### Task directions
Filter the lines below, keeping each one that contains the string "green". Matching is case-sensitive.

+++ Input records +++

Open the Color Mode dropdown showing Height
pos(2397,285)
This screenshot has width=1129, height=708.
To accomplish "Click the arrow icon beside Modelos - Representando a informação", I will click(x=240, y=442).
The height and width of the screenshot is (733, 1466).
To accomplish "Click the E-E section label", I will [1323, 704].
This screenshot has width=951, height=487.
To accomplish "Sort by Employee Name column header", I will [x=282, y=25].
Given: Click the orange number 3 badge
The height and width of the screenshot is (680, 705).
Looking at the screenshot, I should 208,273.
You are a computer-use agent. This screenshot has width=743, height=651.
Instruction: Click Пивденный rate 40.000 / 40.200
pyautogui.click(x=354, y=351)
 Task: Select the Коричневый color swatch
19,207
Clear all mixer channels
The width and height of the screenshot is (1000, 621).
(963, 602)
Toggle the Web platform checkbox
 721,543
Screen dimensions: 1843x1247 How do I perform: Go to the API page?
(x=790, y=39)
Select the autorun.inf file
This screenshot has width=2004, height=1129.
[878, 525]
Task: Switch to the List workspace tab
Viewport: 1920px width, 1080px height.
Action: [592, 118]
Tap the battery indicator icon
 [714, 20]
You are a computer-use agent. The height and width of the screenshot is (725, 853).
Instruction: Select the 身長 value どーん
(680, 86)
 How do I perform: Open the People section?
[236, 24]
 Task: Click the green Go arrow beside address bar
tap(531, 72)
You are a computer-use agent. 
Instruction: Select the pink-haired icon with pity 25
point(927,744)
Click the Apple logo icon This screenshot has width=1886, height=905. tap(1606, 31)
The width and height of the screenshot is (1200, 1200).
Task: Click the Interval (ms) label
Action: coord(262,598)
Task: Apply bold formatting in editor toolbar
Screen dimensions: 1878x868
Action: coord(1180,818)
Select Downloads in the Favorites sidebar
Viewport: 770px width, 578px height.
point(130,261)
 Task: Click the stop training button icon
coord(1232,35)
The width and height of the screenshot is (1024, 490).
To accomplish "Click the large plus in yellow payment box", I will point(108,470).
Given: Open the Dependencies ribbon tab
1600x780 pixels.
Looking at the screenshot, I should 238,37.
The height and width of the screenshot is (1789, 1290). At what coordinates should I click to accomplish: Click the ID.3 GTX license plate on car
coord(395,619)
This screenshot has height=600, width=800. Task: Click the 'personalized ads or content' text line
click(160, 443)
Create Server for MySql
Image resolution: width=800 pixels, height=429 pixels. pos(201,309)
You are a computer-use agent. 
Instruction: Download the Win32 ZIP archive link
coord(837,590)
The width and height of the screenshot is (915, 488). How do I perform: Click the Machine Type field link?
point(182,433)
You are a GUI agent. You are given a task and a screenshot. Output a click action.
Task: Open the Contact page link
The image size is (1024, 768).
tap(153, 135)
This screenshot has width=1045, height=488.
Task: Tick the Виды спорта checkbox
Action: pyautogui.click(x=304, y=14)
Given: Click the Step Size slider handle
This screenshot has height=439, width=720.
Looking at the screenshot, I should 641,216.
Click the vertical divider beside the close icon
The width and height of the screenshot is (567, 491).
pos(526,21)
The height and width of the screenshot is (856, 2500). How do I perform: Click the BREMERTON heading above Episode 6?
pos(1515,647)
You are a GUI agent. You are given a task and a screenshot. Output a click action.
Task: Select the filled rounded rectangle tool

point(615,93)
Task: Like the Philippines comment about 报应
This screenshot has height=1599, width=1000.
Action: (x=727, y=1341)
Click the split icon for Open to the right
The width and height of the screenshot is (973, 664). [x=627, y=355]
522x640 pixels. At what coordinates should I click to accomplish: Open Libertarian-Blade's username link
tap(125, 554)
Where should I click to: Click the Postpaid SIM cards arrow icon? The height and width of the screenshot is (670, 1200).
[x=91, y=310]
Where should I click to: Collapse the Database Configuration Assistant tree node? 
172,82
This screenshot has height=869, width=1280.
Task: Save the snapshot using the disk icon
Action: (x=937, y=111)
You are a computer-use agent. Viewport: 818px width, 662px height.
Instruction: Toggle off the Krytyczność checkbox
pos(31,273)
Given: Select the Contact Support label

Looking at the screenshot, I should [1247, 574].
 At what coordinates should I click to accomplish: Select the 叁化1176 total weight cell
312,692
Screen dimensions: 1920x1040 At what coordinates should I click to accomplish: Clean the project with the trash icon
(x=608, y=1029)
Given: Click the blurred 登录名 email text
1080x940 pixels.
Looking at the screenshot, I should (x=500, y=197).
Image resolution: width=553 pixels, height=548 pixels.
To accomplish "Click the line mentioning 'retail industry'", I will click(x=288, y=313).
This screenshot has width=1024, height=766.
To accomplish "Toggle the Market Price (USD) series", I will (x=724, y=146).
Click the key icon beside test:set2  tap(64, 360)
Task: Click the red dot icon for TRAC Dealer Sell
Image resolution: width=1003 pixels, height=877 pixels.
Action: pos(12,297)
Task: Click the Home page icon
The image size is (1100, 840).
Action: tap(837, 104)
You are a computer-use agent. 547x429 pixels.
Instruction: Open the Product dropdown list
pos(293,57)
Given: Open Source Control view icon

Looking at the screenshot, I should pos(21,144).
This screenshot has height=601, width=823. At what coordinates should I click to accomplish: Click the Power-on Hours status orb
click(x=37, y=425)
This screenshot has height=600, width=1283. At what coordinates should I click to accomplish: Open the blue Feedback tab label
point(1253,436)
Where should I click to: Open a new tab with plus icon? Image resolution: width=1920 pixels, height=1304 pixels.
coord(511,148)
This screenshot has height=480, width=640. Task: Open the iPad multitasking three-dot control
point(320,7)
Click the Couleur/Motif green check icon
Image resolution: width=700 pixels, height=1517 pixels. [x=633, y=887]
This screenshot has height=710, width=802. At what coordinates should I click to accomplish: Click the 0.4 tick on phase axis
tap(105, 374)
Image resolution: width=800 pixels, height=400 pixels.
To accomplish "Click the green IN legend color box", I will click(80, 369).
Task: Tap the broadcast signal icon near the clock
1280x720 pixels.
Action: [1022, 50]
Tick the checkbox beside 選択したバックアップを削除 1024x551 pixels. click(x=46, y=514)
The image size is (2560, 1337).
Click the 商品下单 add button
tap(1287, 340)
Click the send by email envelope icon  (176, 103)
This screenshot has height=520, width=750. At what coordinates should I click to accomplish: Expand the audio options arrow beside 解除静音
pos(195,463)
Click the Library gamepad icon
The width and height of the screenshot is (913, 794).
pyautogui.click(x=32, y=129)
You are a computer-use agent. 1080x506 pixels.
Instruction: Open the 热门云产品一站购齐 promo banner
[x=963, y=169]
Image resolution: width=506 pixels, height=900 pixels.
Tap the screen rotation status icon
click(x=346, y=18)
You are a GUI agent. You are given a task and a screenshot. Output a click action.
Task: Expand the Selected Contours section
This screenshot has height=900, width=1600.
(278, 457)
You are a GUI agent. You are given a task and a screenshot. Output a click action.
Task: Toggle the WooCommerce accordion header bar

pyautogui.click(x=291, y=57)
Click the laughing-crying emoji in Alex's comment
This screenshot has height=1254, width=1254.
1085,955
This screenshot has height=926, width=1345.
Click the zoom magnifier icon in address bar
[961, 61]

+++

### Response
 Task: Click the green Go arrow beside address bar
Click the Couleur/Motif green check icon
To accomplish "Click the green IN legend color box", I will click(80, 369).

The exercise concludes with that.